◆ Your goal ◆
Your task is to transcribe the records exactly, skipping every image.

>>>

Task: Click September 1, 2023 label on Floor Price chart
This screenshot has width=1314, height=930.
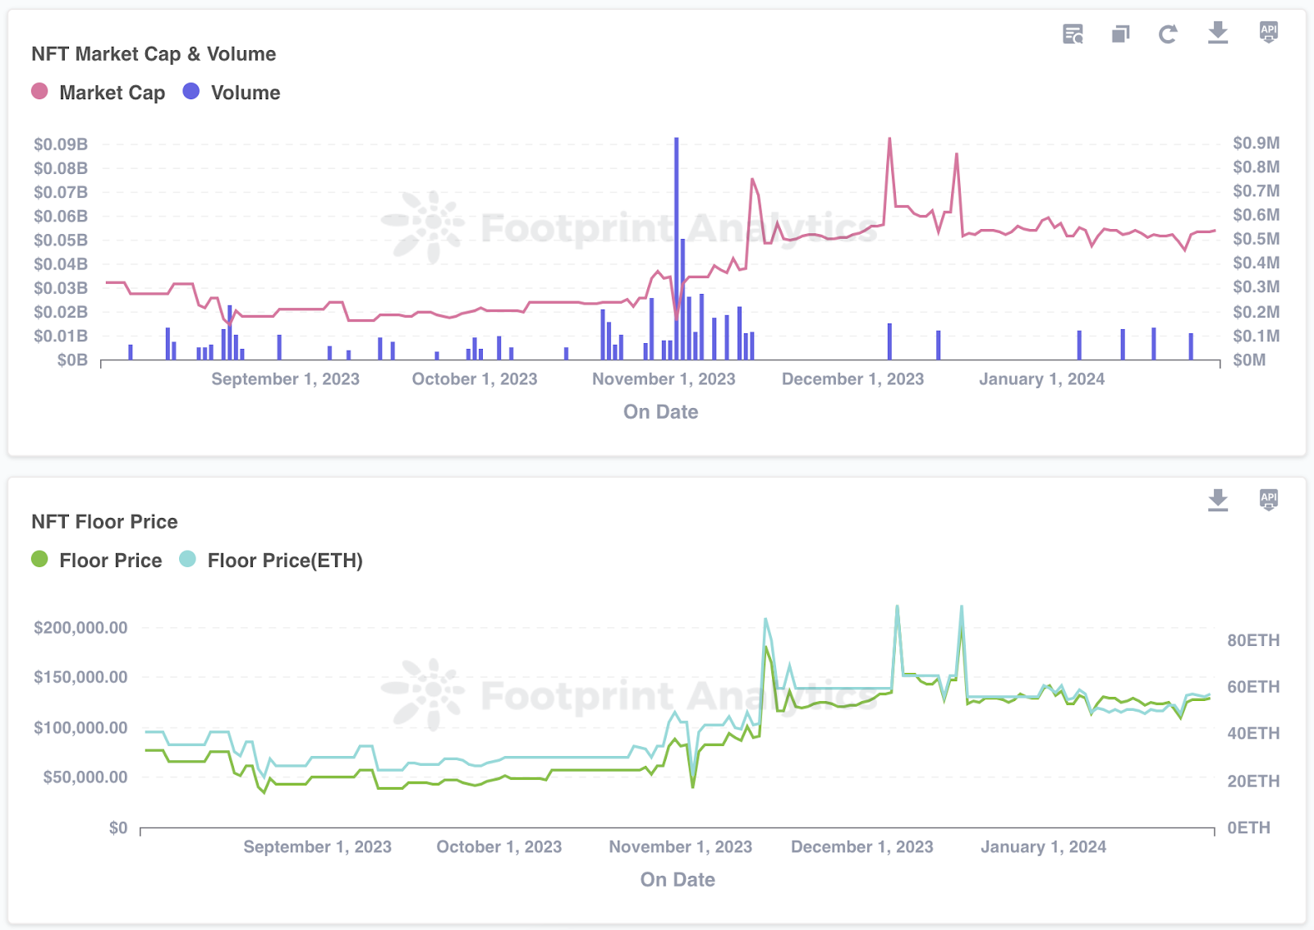Action: click(x=317, y=847)
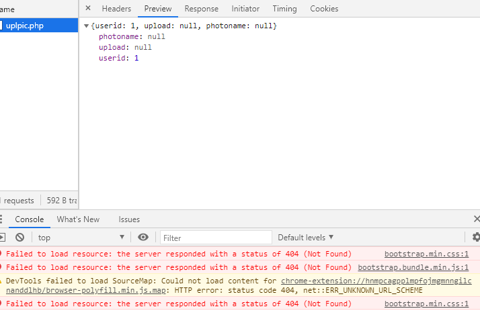Open the top JavaScript context dropdown
This screenshot has height=313, width=480.
pos(81,238)
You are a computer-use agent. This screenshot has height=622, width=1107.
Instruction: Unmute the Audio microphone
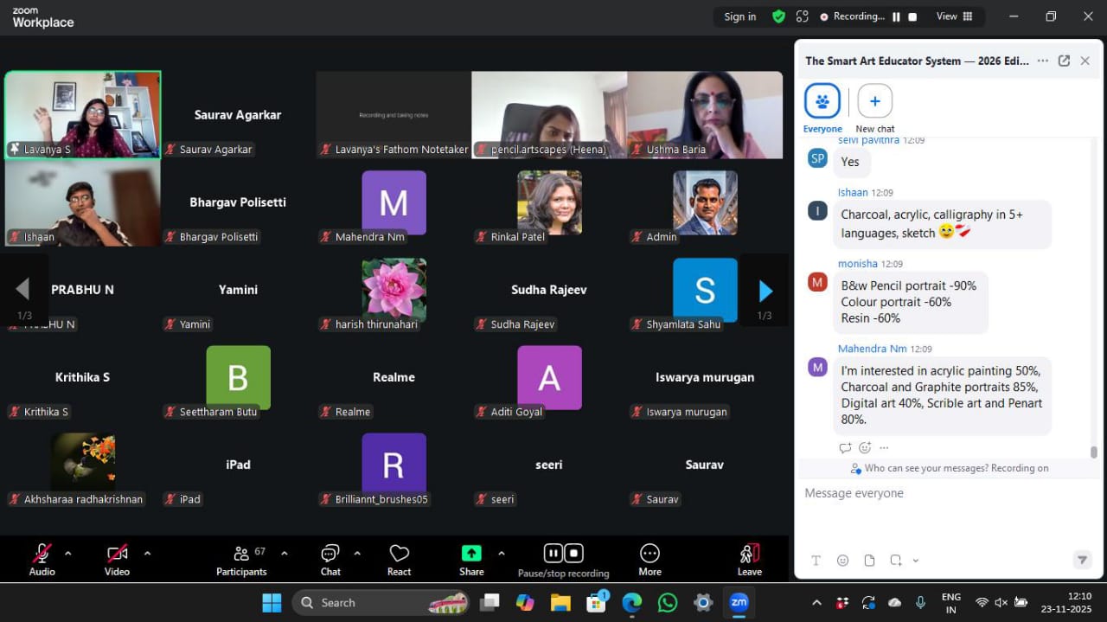click(42, 554)
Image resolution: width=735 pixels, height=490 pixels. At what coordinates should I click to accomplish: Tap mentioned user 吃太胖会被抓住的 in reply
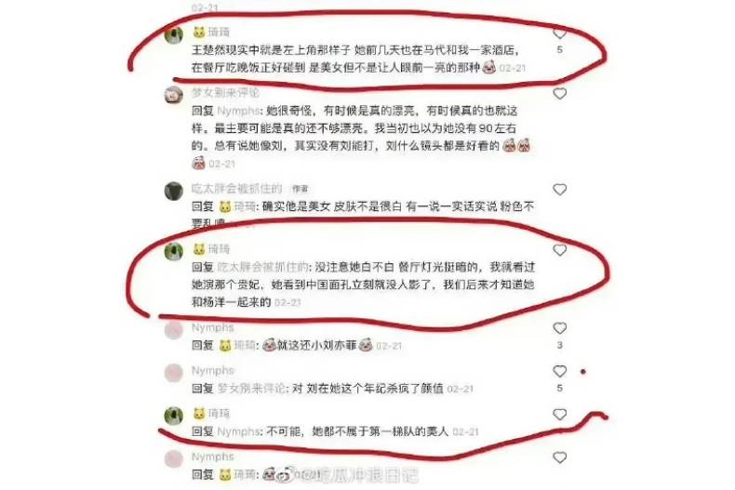point(262,267)
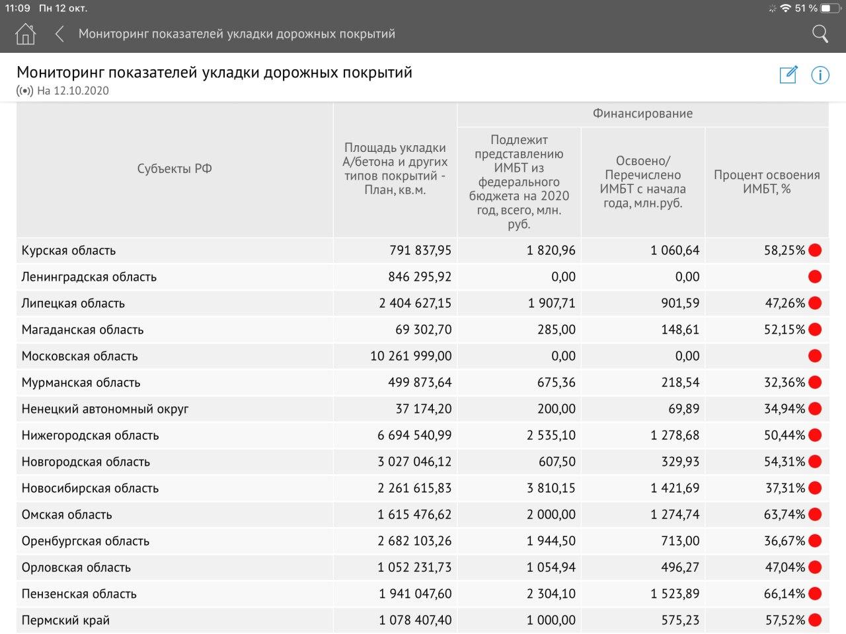The width and height of the screenshot is (846, 634).
Task: Select the Процент освоения ИМБТ column header
Action: (767, 182)
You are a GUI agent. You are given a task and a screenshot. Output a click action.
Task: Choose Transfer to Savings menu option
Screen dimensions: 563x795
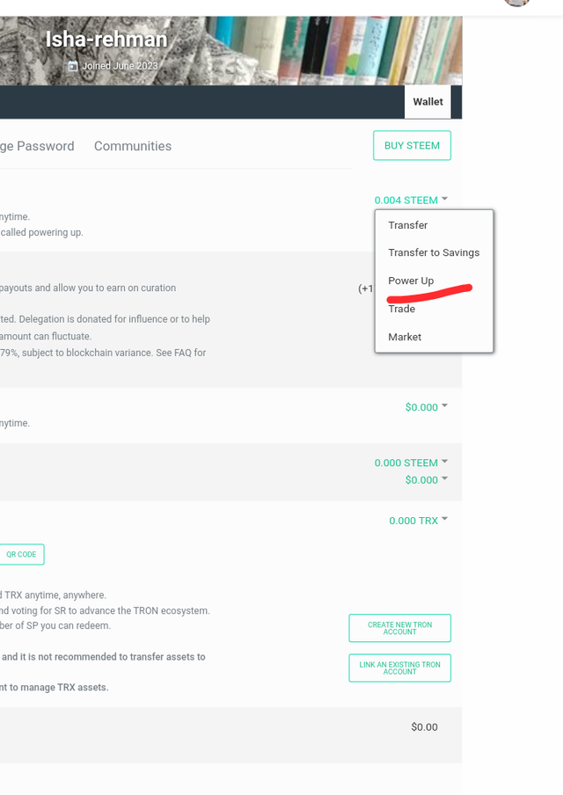tap(434, 252)
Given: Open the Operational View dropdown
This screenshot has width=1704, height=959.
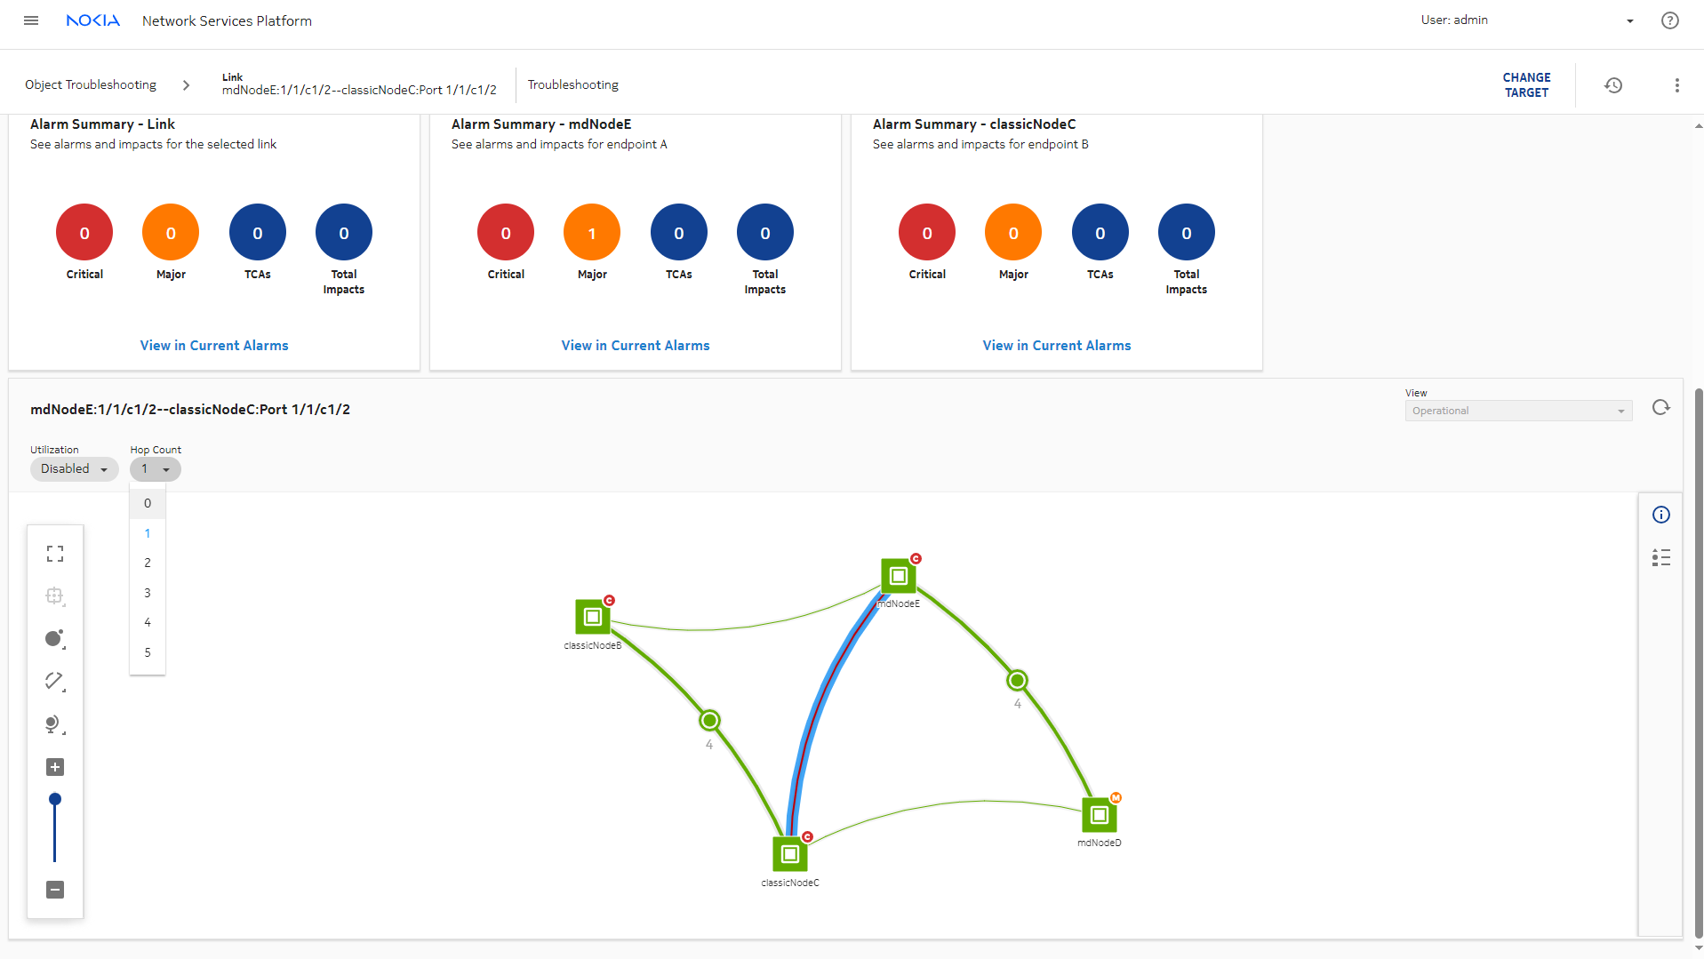Looking at the screenshot, I should click(x=1517, y=411).
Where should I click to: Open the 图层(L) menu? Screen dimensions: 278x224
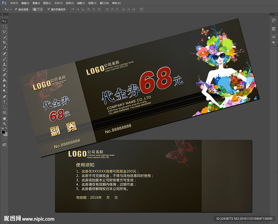point(47,3)
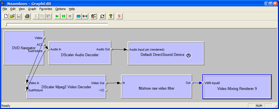Pause the graph with Pause button
The width and height of the screenshot is (279, 109).
(64, 16)
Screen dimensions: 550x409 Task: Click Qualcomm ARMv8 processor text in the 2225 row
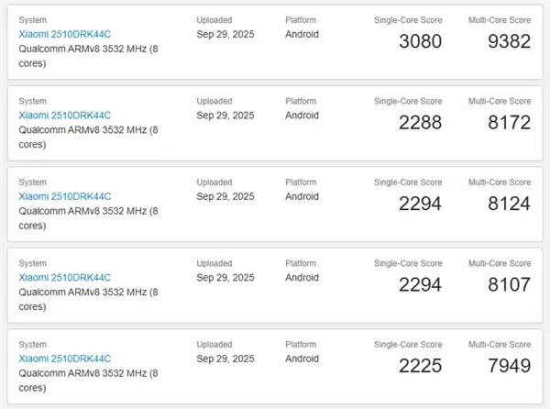[x=87, y=372]
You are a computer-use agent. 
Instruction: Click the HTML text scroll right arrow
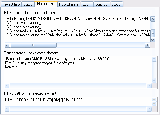point(147,45)
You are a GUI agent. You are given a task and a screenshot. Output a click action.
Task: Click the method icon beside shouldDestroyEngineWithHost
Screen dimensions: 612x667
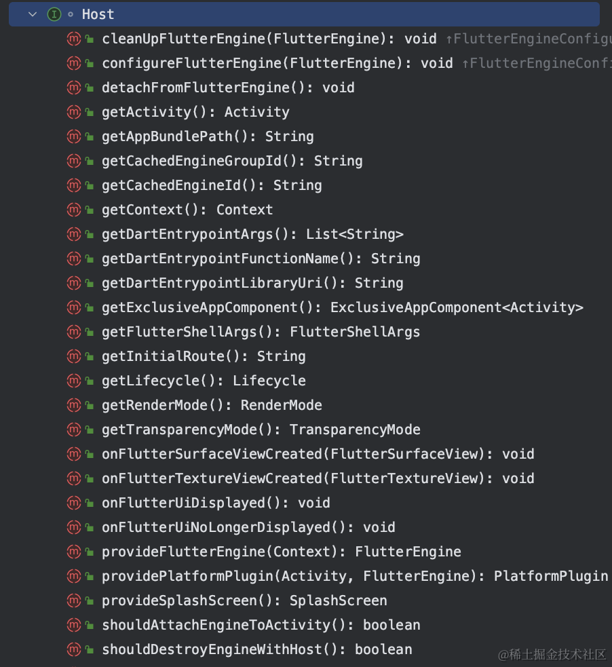coord(73,649)
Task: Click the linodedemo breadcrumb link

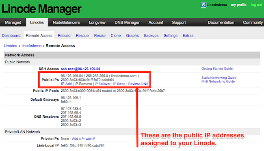Action: (32, 46)
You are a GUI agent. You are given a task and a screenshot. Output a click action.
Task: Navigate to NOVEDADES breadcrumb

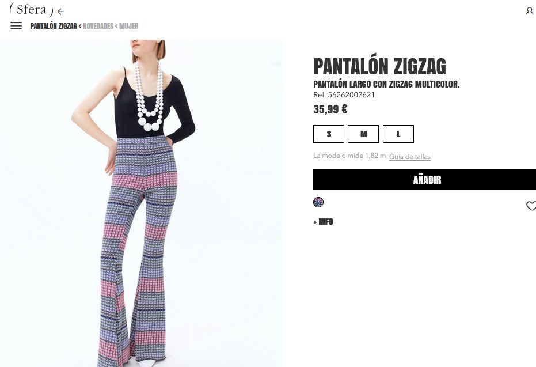[98, 26]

<<<

◆ Completed exercise ◆
Task: Click September 1, 2023 label on Floor Price chart
This screenshot has width=1314, height=930.
Action: click(x=317, y=847)
Open the top JavaScript context dropdown
This screenshot has height=313, width=480.
pos(81,238)
You are a computer-use agent. This screenshot has height=622, width=1107.
Instruction: Unmute the Audio microphone
click(42, 554)
Image resolution: width=735 pixels, height=490 pixels. At what coordinates should I click to accomplish: Tap mentioned user 吃太胖会被抓住的 in reply
point(262,267)
The width and height of the screenshot is (846, 634).
Task: Select the Процент освоения ИМБТ column header
Action: (767, 182)
You are a GUI agent. You are given a task and a screenshot. Output a click action.
Task: Choose Transfer to Savings menu option
Screen dimensions: 563x795
tap(434, 252)
Given: Open the Operational View dropdown
This screenshot has width=1704, height=959.
Looking at the screenshot, I should click(x=1517, y=411).
Where should I click to: Open the 图层(L) menu? Screen dimensions: 278x224
point(47,3)
Pause the graph with Pause button
The width and height of the screenshot is (279, 109).
(64, 16)
Screen dimensions: 550x409 Task: Click Qualcomm ARMv8 processor text in the 2225 row
[x=87, y=372]
You are a computer-use agent. 
Instruction: Click the HTML text scroll right arrow
point(147,45)
You are a GUI agent. You are given a task and a screenshot. Output a click action.
Task: Click the method icon beside shouldDestroyEngineWithHost
Screen dimensions: 612x667
coord(73,649)
Task: Click the linodedemo breadcrumb link

Action: (32, 46)
You are a GUI agent. You are given a task and a screenshot. Output a click action.
Task: Navigate to NOVEDADES breadcrumb

[98, 26]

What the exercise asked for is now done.